**EXTRACTED RECORDS:**
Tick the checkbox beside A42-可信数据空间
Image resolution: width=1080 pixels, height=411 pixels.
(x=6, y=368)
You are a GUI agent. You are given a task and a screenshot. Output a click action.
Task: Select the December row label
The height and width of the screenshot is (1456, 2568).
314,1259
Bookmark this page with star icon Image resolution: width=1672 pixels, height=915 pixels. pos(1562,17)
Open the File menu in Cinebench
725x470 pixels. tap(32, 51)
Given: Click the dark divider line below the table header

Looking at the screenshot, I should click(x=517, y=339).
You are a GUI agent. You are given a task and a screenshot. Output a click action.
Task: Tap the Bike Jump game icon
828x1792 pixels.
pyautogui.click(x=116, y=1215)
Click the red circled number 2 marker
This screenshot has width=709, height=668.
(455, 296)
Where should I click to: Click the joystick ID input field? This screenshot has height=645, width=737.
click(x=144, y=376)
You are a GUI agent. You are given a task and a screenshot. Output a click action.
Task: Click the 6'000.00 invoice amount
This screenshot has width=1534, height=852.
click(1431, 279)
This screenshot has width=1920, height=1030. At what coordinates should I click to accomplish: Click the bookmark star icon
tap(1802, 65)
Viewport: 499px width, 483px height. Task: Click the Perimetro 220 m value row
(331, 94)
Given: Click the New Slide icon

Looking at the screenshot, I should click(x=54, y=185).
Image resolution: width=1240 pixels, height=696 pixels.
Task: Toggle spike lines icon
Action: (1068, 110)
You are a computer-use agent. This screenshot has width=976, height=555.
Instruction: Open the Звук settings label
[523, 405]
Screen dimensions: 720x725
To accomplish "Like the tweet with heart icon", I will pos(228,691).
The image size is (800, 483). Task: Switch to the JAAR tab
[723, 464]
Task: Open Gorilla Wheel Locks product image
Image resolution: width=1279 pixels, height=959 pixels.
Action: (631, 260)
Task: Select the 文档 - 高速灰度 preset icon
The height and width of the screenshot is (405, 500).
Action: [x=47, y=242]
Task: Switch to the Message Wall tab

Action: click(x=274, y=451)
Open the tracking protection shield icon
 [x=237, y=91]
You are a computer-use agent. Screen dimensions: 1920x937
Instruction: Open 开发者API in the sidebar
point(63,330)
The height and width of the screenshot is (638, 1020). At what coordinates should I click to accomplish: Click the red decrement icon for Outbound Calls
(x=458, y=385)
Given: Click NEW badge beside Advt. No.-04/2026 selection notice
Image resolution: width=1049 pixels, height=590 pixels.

**ACTION ITEM:** Only lines of the data holding the word "computer" go in the answer. Please copy each of them.

**TASK OUTPUT:**
You are a computer-use agent. This screenshot has width=976, height=555.
You are a computer-use agent. Screen dimensions: 1920x937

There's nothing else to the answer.